Various committees have been set up to deal with cross-sectional issues under the chairmanship of the President and other Directors. Each committee is tasked with grasping relevant issues and monitoring the progress of activities being undertaken in response to these issues, with the results of its meetings submitted to the Management Committee for deliberation.

Audit & Supervisory Board

Audit & Supervisory Board comprises five Audit & Supervisory Board Members, including three Outside Audit & Supervisory Board Members. Each Audit & Supervisory Board Member monitors the execution of duties assigned to Directors by attending important conferences of the Company including meetings of the Board of Directors, reading important statements submitted by them and visiting business offices related to the Directors. Each Audit & Supervisory Board Member also attends meetings of the Board of Audit & Supervisory Board Members, convened on a monthly basis, for information sharing. The Company has set up the Audit & Supervisory Board Members’ Office where full-time staffers have been deployed to assist Audit & Supervisory Board Members in the execution of their duties.
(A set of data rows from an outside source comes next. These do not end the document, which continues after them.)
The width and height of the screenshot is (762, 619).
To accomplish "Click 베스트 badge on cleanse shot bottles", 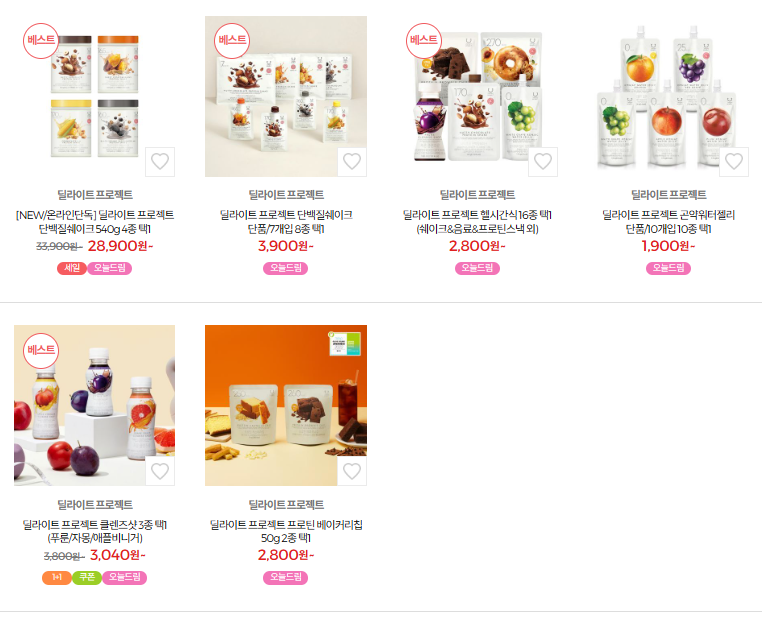I will coord(41,350).
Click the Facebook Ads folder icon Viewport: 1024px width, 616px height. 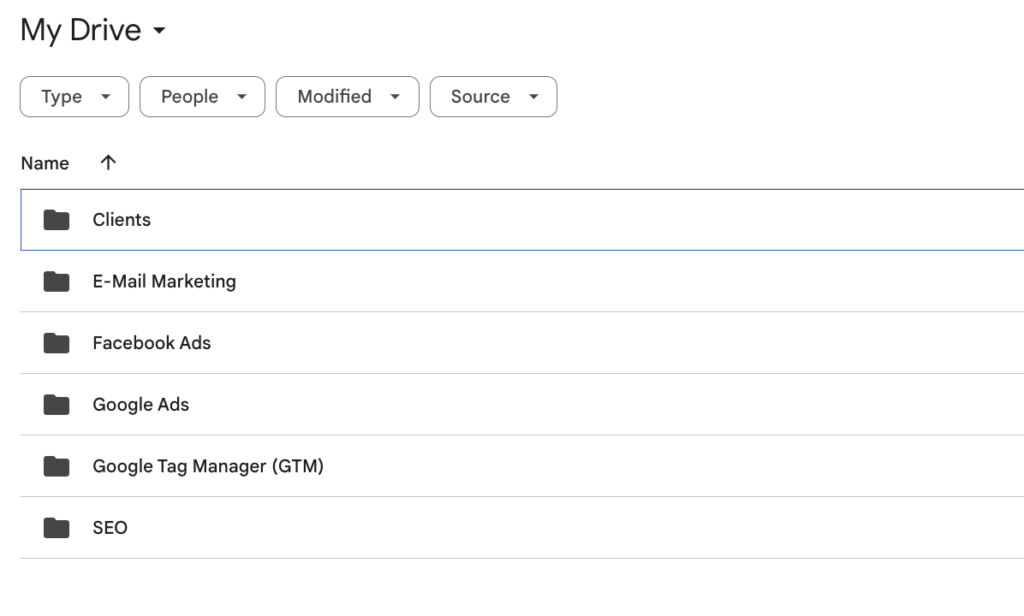click(x=56, y=343)
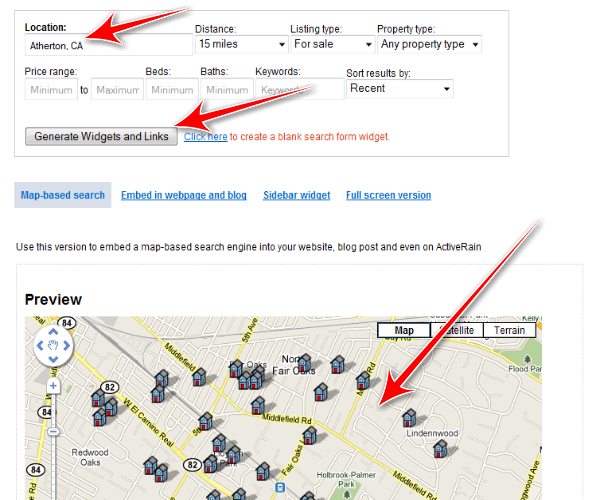Expand the Property type dropdown

pyautogui.click(x=429, y=44)

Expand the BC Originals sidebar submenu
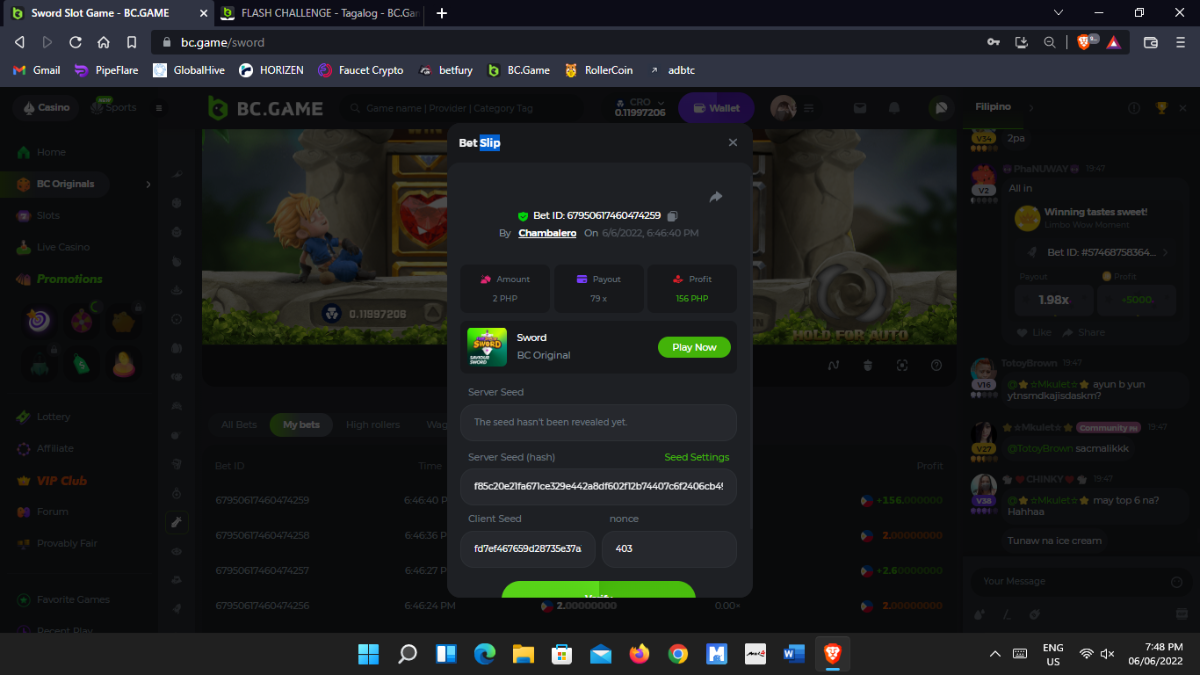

Outside Directors, Outside Audit & Supervisory Board Members

Outside Directors and Outside Audit & Supervisory Board Members are appointed for the purpose of strengthening the supervisory and auditing functions of the Company and ensuring the transparency and fairness of corporate management. Since the two Outside Directors and the three Outside Audit & Supervisory Board Members have no special interest with the Company, it has been determined that no conflict of interest exists or will arise between shareholders, and these Outside Directors and Outside Audit & Supervisory Board Members. Under these circumstances, the Company designated them “independent directors,” as defined by securities exchanges.

It is judged that objectivity and neutrality have been warranted in the supervision of corporate management, as the supervising and auditing functions of the Company are working due to the respective roles being played by Outside Directors and Audit & Supervisory Board Members including Outside Audit & Supervisory Board Members.